Grandes obras

Robério Canto

Escrevivendo

No estilo “caminhando contra o vento”, o professor Robério Canto vai “vivendo e Escrevivendo” causos cotidianos, com uma generosa pitada de bom humor. Membro da Academia Friburguense de Letras, imortal desde criancinha.

terça-feira, 19 de dezembro de 2023

Algumas referências pouco elogiosas ao prefeito, à sua família, e especialmente à senhora sua mãe

Contrariando o ditado popular, Machado diz em um de seus livros que a ocasião não faz o ladrão, o ladrão nasce feito, a ocasião apenas lhe dá a oportunidade.  A frase não é bem assim, nem bem Assis. Afinal, reproduzir o que ele escreveu é só estragar o que já nasceu perfeito. Mas no momento não estou com disposição para folhear livros à procura de uma frase. O sentido é esse mesmo e está bem claro, acho eu.

- TAREFA PROPOSTA 1
Copie fielmente uma parte da crônica, começando nas palavras "Contrariando o ditado" e parando depois de "claro, acho eu.".
- TAREFA PROPOSTA 2
Responda às perguntas sobre a crônica:
(a) De que academia o professor Robério Canto é membro?
(b) Em que data a crônica foi publicada?
(c) Segundo Machado, o que a ocasião dá ao ladrão?
As linhas que vêm depois da crônica não têm papel algum nesta atividade.

- SEÇÃO DE DADOS

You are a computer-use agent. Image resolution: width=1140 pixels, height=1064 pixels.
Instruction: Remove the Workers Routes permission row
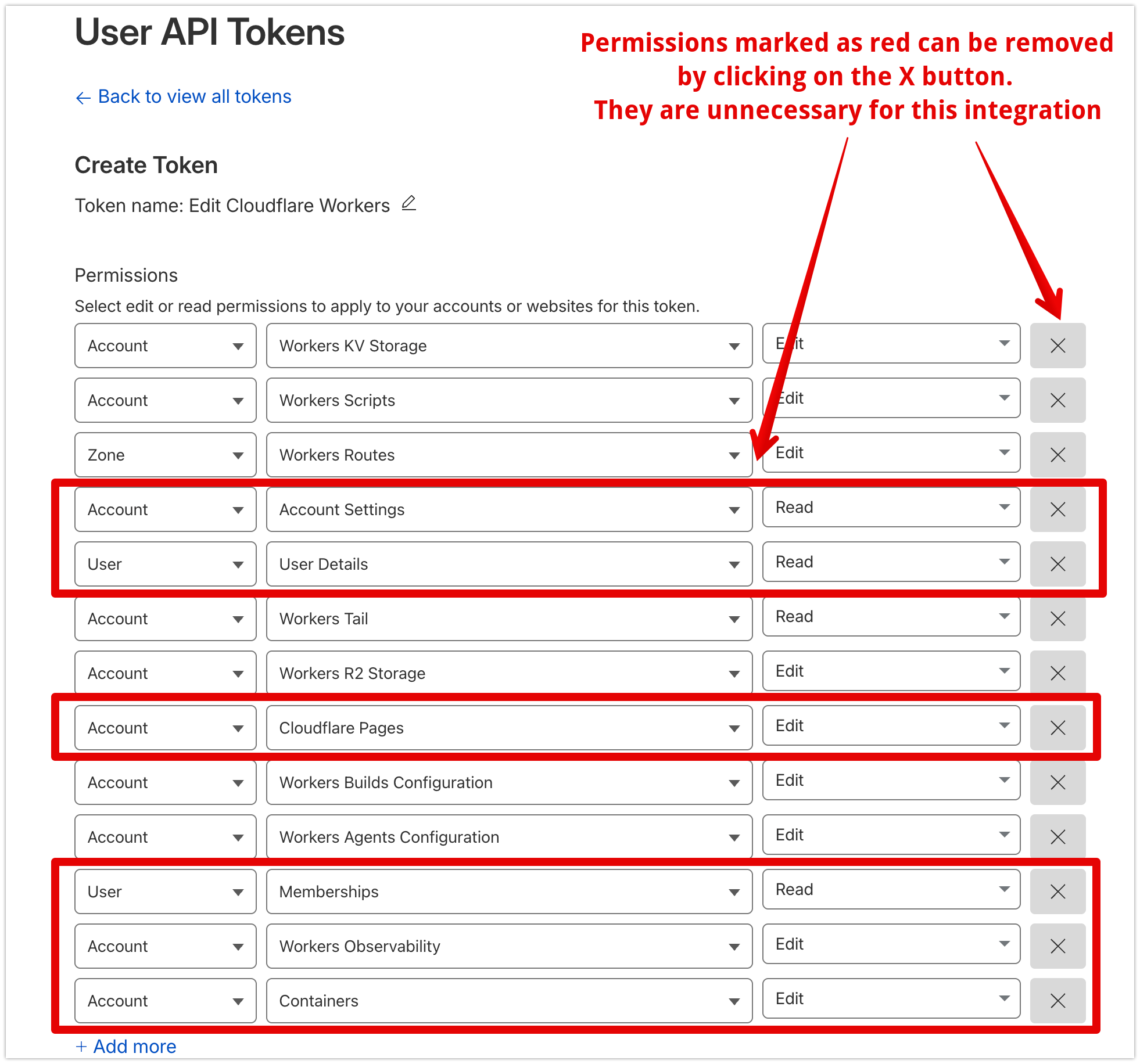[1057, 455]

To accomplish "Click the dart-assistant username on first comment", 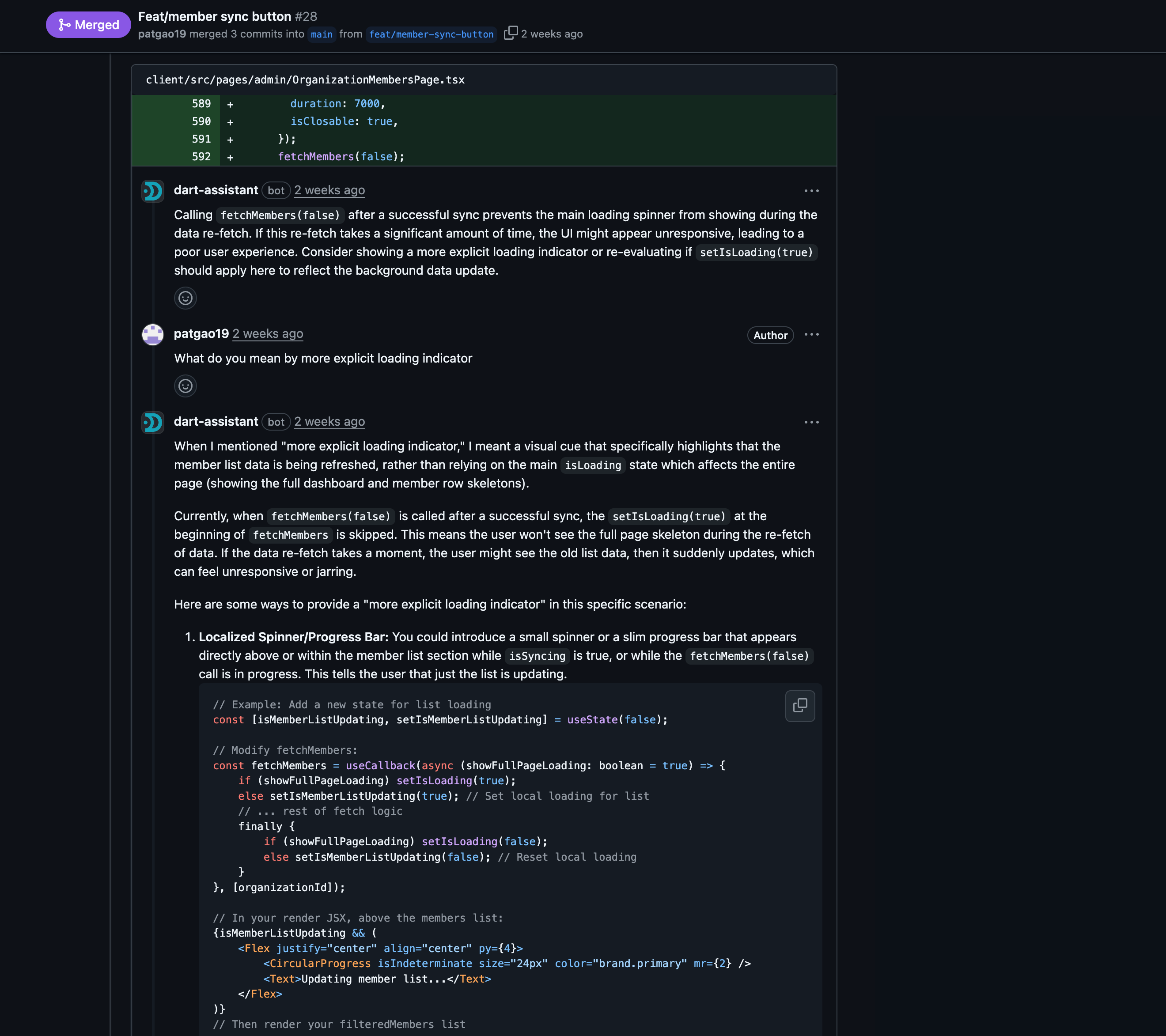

- RESPOSTA COMPLETA 1
Contrariando o ditado popular, Machado diz em um de seus livros que a ocasião não faz o ladrão, o ladrão nasce feito, a ocasião apenas lhe dá a oportunidade.  A frase não é bem assim, nem bem Assis. Afinal, reproduzir o que ele escreveu é só estragar o que já nasceu perfeito. Mas no momento não estou com disposição para folhear livros à procura de uma frase. O sentido é esse mesmo e está bem claro, acho eu.

- RESPOSTA COMPLETA 2
(a) Da Academia Friburguense de Letras.
(b) Na terça-feira, 19 de dezembro de 2023.
(c) A oportunidade.